Systematische Probleme unseres Landes werden nicht angegangen. Rentenreform, Steuerreform, Gesundheitsreform oder Klimaschutz – zu keinem dieser Themen bietet der Koalitionsvertrag eine substanzielle Veränderung. Jede Steuersenkung, jede kleine Entlastung, welche die SPD hineinverhandelt hat, wird von steigenden Mieten und steigenden Kranken- und Pflegeversicherungsbeiträgen aufgefressen werden.

Die Ansammlung von immer mehr Vermögen bei immer weniger Menschen geht ungehindert weiter, der Mittelstand blutet aus. Wissenschaftlich erwiesen ist dies Nährboden für radikale Parteien, insbesondere von rechts. Hier bin ich deutlich: Mit diesem Programm wird die AfD nicht kleiner, ihr Anteil bei den einkommens- und eigentumsschwachen Wählern wird weiter steigen.

Mich stört auch die unehrliche Kommunikation gegenüber uns Mitgliedern: Der Vertrag ist kein Erfolg. Man könnte das als Parteispitze durchaus anerkennen und ehrlich vermitteln, dass das, was man da verhandelt hat, nicht das Gelbe vom Ei ist. Stattdessen wird einem dieser Vertrag als großartig und hervorragend für unser Land verkauft.

Am Ende ist auch die ‘staatspolitische Verantwortung’ für mich kein Argument. Es ist nicht Aufgabe der SPD, die CDU vor einer Zusammenarbeit mit der AfD zu schützen. Eine CDU-AfD-Koalition wäre eine aktive Entscheidung der CDU, unabhängig von der SPD. Natürlich wäre eine stabile Regierung wünschenswert, aber was sind wir als Partei bereit, dafür zu opfern? Das ruhige Fahrwasser, in das wir wieder kommen wollen, vielleicht gibt es das einfach nicht mehr. Diese Welt ist nicht mehr ruhig.

“Durch eine Regierungsbeteiligung können wir das Schlimmste verhindern”

Alles in allem fällt es mir nicht leicht, mit meiner Zustimmung zum Koalitionsvertrag Friedrich Merz ins Kanzleramt zu verhelfen. Ich stimme jedoch zu, weil wir durch eine Regierungsbeteiligung zumindest die Chance haben, das Schlimmste zu verhindern.

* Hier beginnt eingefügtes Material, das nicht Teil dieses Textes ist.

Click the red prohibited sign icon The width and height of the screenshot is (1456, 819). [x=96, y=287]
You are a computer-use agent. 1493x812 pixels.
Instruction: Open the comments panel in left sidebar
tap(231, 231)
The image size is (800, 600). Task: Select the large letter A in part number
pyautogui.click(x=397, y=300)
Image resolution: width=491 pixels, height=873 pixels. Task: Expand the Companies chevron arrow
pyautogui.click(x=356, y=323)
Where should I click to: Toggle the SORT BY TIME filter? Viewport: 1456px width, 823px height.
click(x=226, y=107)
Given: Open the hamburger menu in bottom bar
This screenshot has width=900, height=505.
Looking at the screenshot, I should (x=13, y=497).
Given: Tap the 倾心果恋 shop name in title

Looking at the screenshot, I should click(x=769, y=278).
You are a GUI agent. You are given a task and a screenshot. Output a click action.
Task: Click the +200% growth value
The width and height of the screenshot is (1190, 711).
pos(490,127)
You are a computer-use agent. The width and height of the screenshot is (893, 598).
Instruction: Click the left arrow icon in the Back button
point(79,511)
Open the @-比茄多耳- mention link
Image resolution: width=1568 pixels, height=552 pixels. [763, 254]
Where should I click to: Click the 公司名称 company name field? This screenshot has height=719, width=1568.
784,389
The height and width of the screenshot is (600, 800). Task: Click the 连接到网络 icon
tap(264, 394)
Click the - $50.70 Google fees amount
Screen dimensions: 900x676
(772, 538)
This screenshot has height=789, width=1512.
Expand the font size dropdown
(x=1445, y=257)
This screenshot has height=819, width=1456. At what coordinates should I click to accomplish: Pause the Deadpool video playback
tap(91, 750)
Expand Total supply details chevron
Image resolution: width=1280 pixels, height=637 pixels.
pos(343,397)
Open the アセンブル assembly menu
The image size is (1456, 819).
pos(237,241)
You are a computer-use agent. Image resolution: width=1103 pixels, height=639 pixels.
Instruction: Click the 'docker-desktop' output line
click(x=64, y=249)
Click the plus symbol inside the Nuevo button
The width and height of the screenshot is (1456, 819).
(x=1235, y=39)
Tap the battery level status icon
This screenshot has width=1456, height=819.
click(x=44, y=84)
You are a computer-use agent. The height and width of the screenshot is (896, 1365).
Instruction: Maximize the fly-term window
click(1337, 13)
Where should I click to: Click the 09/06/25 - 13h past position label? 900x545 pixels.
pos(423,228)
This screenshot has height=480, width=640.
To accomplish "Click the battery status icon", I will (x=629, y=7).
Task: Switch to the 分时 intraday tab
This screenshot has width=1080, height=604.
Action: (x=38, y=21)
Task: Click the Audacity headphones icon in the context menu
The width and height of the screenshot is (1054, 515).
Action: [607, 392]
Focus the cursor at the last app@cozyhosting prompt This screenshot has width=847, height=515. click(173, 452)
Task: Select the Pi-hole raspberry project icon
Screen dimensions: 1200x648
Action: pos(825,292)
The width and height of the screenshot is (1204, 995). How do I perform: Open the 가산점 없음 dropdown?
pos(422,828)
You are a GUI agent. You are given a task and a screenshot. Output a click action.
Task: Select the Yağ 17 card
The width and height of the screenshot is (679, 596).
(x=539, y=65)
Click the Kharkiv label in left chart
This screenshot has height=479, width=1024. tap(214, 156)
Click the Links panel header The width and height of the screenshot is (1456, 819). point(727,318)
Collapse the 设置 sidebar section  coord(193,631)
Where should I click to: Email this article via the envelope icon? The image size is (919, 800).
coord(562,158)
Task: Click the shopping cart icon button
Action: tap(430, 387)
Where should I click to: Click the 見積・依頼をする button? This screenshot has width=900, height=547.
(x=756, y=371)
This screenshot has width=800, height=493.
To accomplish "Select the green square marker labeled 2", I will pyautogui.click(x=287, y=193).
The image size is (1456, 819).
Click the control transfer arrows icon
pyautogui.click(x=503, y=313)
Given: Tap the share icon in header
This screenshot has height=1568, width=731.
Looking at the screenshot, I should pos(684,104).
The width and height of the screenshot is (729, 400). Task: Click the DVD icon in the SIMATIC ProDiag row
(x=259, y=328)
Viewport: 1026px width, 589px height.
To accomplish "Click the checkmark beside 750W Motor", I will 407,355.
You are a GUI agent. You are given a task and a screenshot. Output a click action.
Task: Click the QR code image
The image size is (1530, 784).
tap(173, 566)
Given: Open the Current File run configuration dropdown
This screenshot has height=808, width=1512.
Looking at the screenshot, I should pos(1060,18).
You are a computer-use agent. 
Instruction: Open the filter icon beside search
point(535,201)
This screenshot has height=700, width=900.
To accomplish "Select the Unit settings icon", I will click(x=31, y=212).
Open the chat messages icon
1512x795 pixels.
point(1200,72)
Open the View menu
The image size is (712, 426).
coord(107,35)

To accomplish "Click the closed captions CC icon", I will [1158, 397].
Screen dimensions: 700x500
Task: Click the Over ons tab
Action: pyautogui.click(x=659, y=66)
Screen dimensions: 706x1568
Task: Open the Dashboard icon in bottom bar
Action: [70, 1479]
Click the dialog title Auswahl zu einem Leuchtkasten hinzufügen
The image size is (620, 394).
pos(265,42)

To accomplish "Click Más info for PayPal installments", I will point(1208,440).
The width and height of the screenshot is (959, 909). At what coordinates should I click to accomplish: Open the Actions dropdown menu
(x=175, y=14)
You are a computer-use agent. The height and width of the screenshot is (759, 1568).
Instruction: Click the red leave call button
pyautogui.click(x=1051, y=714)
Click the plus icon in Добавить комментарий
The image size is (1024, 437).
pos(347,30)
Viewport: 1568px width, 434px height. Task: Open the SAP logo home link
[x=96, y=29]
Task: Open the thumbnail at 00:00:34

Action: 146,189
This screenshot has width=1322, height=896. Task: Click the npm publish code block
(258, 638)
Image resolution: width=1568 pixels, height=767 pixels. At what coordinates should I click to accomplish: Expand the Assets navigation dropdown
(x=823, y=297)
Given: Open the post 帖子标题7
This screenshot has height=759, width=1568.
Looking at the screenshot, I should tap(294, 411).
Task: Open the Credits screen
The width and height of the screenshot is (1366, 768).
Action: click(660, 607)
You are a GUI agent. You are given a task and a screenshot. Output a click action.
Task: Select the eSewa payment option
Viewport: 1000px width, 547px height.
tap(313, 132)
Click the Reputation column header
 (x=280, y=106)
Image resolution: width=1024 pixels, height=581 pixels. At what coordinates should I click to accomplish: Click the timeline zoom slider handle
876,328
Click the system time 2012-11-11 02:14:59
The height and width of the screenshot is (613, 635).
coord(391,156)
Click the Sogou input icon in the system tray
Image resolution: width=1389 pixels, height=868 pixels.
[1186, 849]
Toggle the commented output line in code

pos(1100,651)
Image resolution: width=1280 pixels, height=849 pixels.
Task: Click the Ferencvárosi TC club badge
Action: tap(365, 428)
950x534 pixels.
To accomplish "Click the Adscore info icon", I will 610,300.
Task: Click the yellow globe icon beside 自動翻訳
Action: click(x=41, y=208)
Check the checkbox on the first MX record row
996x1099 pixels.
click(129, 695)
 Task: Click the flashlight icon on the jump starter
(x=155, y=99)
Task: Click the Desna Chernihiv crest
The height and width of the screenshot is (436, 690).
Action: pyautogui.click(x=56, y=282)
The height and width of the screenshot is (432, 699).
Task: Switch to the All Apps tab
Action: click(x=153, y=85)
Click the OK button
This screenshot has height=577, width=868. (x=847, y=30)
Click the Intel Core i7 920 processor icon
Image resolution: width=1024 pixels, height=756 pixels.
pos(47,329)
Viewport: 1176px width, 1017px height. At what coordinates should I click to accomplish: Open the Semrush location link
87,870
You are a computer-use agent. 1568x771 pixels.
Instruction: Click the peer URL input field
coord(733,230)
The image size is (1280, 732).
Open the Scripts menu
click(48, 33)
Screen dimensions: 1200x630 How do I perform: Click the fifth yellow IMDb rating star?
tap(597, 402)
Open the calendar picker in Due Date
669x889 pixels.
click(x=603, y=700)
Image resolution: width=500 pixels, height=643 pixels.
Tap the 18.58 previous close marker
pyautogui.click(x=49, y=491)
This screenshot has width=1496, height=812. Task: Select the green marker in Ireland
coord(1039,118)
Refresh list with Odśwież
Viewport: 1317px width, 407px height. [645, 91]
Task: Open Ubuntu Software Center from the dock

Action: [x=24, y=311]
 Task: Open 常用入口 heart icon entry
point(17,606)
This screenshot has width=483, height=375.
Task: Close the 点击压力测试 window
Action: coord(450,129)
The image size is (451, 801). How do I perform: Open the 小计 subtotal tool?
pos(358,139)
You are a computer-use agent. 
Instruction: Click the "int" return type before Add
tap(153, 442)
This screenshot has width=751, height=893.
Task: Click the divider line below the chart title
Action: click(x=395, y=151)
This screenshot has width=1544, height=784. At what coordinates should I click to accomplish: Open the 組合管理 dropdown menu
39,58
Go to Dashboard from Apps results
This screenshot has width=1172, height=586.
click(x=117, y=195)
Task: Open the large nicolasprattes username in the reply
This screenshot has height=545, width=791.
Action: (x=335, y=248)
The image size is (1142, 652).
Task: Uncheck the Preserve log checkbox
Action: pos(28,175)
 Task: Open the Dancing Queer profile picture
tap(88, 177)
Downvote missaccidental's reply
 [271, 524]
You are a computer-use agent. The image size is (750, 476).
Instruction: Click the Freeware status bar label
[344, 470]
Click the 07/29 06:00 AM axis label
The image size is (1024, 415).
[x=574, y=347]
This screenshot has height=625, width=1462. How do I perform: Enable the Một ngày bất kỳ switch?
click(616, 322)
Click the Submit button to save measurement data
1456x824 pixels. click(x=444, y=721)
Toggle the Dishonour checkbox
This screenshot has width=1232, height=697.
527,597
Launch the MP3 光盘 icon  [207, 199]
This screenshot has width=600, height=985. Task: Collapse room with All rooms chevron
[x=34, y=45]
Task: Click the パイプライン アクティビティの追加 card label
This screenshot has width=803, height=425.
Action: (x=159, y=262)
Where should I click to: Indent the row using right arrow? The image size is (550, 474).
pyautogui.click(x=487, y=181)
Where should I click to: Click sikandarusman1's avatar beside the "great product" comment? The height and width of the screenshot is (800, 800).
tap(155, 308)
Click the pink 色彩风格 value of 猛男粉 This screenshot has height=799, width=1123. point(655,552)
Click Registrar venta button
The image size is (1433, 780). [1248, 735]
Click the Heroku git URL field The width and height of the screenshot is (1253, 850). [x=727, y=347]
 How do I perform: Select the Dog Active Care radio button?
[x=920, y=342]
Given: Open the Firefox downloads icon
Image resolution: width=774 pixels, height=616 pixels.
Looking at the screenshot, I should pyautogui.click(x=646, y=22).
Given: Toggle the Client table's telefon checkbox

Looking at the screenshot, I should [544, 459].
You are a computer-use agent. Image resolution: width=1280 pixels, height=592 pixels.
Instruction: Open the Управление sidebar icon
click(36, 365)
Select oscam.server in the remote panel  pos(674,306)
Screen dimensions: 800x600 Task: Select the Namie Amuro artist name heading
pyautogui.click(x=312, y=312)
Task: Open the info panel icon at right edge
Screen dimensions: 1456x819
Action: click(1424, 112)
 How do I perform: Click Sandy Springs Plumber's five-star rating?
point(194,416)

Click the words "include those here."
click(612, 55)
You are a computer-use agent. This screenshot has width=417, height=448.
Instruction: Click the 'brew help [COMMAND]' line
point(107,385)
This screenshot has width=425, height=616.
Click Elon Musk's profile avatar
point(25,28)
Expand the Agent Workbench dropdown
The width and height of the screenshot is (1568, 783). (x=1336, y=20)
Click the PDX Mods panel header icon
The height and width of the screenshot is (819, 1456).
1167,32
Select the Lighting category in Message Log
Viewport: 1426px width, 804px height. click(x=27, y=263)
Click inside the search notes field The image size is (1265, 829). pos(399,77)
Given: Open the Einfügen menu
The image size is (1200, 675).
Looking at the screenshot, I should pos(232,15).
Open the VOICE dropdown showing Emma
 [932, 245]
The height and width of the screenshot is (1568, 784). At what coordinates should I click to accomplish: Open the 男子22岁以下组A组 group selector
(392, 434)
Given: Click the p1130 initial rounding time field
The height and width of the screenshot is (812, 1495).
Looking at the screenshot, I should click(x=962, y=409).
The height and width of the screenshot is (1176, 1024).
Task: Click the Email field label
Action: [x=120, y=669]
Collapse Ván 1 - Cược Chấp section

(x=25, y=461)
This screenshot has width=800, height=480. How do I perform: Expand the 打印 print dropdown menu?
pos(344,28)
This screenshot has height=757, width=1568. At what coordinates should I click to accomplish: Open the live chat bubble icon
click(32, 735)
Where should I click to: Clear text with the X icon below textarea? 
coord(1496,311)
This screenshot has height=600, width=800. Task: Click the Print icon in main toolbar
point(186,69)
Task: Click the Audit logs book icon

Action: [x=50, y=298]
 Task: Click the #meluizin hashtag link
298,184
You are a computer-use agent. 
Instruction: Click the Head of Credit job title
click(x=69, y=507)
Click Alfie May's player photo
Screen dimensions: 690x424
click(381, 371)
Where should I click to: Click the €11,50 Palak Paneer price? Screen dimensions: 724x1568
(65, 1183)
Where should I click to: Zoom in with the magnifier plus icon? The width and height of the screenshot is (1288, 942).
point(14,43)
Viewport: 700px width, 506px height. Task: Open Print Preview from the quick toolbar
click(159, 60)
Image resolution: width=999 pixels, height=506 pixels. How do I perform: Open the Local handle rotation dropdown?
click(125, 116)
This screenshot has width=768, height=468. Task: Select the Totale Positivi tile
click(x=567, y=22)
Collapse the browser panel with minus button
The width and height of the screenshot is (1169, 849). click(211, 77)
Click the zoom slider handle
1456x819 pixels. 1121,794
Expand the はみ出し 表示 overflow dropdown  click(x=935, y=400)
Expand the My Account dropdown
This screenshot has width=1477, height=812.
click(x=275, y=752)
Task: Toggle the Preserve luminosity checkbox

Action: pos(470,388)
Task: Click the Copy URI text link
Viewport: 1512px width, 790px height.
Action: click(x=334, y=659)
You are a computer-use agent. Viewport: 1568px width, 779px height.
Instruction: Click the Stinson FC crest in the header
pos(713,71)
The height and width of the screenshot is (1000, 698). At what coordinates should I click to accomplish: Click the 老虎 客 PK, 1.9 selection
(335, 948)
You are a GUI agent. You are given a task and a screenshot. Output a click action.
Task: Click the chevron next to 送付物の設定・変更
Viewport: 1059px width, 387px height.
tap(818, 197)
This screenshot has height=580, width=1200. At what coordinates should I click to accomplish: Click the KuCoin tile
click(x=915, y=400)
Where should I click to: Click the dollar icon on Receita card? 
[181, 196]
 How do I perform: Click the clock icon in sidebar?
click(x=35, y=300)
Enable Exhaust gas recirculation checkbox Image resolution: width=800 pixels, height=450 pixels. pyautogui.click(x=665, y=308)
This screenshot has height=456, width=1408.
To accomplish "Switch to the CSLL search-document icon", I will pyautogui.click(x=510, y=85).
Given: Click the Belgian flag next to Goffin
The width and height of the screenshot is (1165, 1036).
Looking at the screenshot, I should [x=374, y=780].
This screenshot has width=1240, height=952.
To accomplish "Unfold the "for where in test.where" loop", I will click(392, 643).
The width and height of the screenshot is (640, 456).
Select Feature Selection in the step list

Bei den beiden Abstimmungen der Union mit der AfD ist allerdings viel Vertrauen kaputtgegangen. Für die SPD war dies aufgrund unserer Geschichte keine Kleinigkeit. Rolf Mützenich hat mit seinem ‘Tor zur Hölle’ nicht übertrieben.

Ein weiterer Aspekt ist, dass sich die Spitze der Union zunächst einer Reform der Schuldenbremse verweigert hat und die Ampel am langen Arm hat verhungern lassen. Bis zum Wahltag war die Union strikt gegen neue Schulden, um dann direkt am ersten Tag nach der Wahl – noch bevor irgendwelche Gespräche geführt wurden –, Milliarden für Sondervermögen und Schuldenbremse in Aussicht zu stellen.

Ich denke, wir müssen uns in dieser Legislaturperiode noch auf harte Debatten innerhalb der Koalition einstellen. Ich blicke auf die Koalition zwar skeptisch, doch sehe sie als Notwendigkeit an.

“Als sozialdemokratische Kraft muss man sich mehr zutrauen”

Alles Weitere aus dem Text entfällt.